More to the point, the growing insularity of official discourse stands to damage Indian credibility among democratic peers. Geopolitically, the pandemic has presented India with an opportunity to rebuild alliances as a democratic counterweight to an authoritarian China. Strategic and military cooperation amongst the ‘Quad’, comprising the US, Japan, Australia and India, is poised to deepen. Such allies will feel more than a murmur of disquiet as they watch their Indian counterparts borrow a leaf from the Beijing politburo. Make no mistake, a Biden White House will not be impressed. The days of Trumpian ‘Howdy Modi’ rallies are long gone.
All-too familiar struggle
Writing from behind the Iron Curtain, the Czech novelist Milan Kundera memorably wrote: “The struggle of man against power is the struggle of memory against forgetting.” It is lamentably a struggle that many Indian journalists are becoming utterly familiar with. PEN International has documented the increased threat to Indian journalists – the murders of journalists and activists such as Gauri Lankesh, MM Kalburgi, Narendra Dabholkar and Govind Pansare have not taken place in a vacuum. It is chilling to note that in its most recent ‘Global Impunity Index’, the Committee to Protect Journalists ranked India among the worst countries in the world when it comes to failing to prosecute the killers of journalists.

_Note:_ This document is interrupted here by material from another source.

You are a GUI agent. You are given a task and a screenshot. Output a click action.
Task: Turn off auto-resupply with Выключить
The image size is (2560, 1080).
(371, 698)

For its part, the Modi government has argued that it should not be faulted on account of events beyond its control. Further, it has contended that its mostly left-wing critics are politically motivated. Be that as it may, the reality is that the government’s pronouncements have been lukewarm at best and indifferent at worst. For all these reasons, it is important that the Modi government steps in to robustly dispel the impression that it implicitly condones a crude agenda in which there is little room for dissenters.
The issue at hand matters beyond domestic considerations. At a time where many authoritarian regimes are keen to extend their influence, it is more important than ever for India to illustrate that a democratic counterpoint which respects diversity still provides a better model of governance. That said, from a comparative perspective, the worry is that the Modi government’s socio-religious positioning has begun to echo its Turkish counterparts’ slide.

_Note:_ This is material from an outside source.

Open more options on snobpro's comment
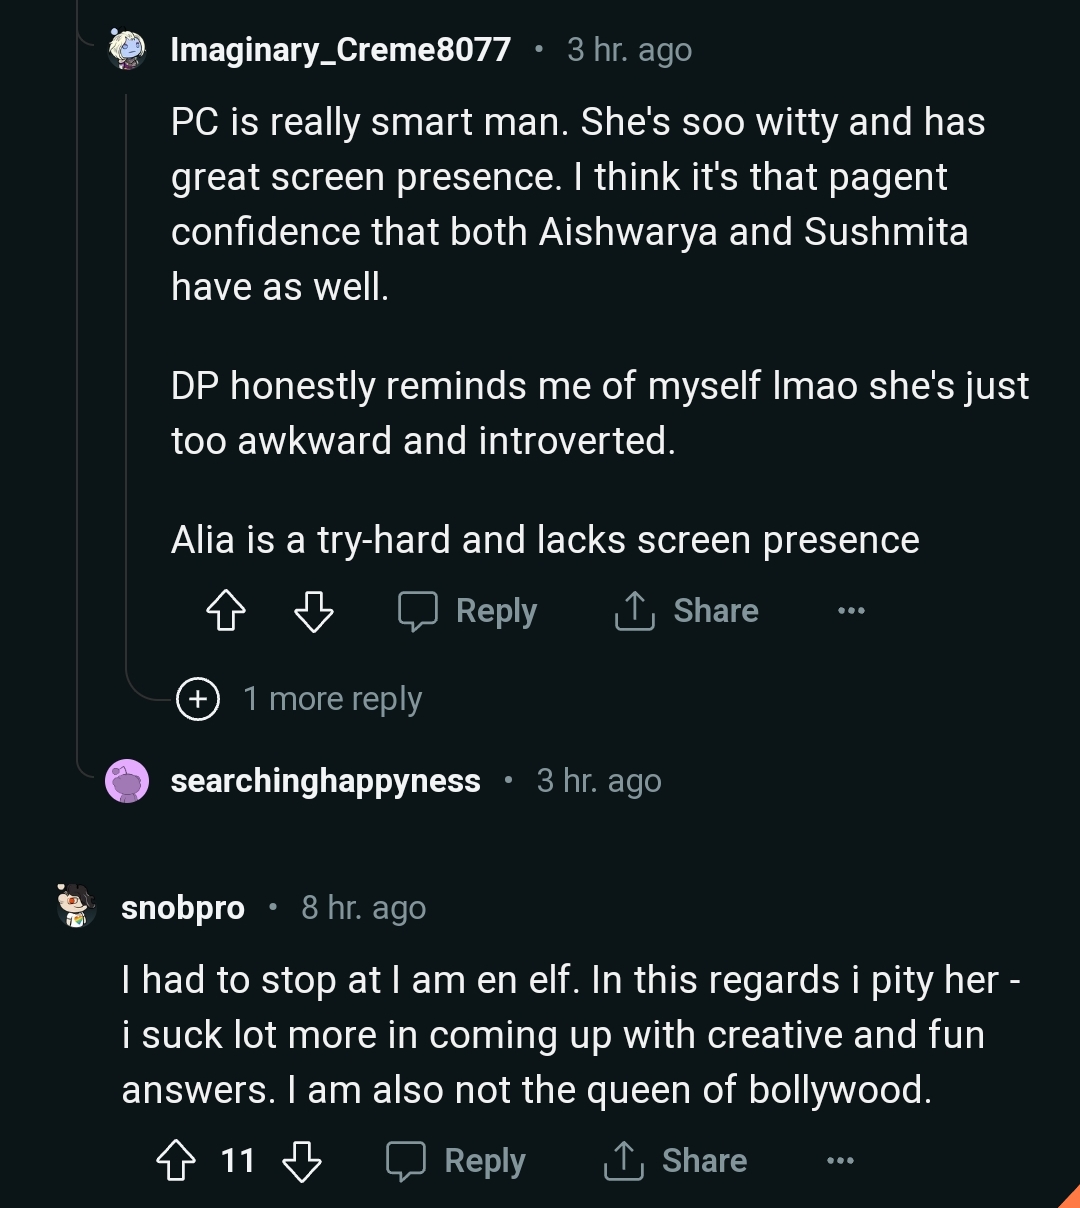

The broader point remains that providing space for a dissenting voice is a salient attribute of liberal democracy. Dissent and democracy are deeply connected: by curtailing the former, there is a serious risk of harming the latter.

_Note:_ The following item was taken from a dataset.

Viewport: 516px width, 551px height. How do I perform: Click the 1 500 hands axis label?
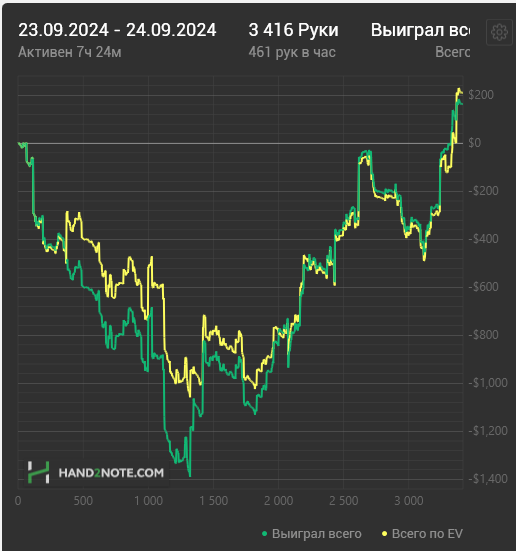coord(214,501)
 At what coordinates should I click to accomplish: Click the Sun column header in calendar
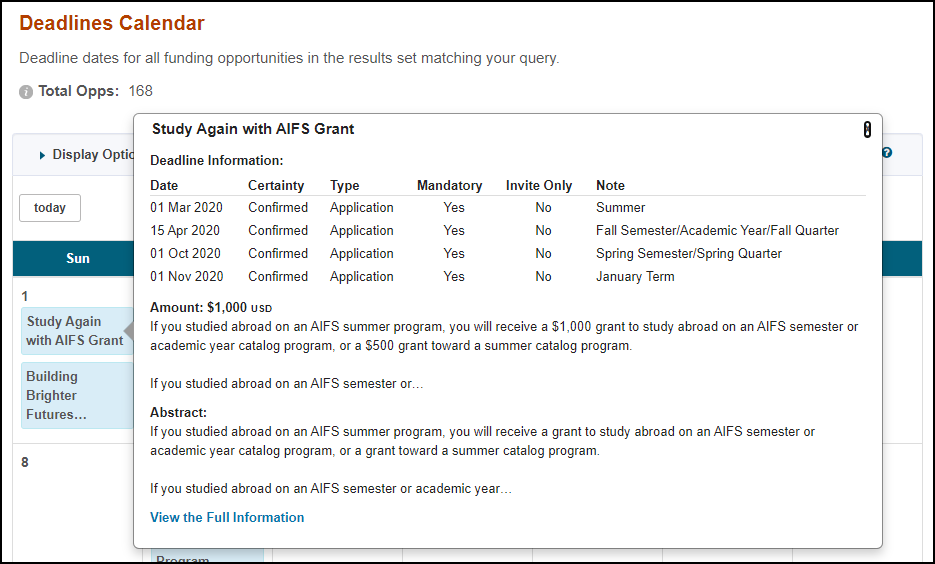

Indeed, at crucial stages of the republic’s history, dissenting voices have played an important role in fighting for the protection of individual freedom. No greater illustration can perhaps be provided than by Justice Khanna’s landmark dissenting opinion in the infamous ‘Habeas Corpus’ case before the Supreme Court during height of the Emergency, where he remained the sole member of a five-member bench to maintain that an executive order could not exclude a detainee’s recourse to the legal process.
Several decades since those infamous days, Justice Khanna’s moral courage still serves as a powerful affirmation that dissent and democracy are not mutually exclusive. Ironically, given that many senior members of the current government honed their activism during the Emergency era, this government should appreciate better than most that the capacity to tolerate contrary views is essential to liberal democracy. Given this, its apathy does much disservice to the citizens it represents by allowing a culture of intolerance to mutate leaving hardly any safe space for dissenters.
The writer is a London-based lawyer and political commentator.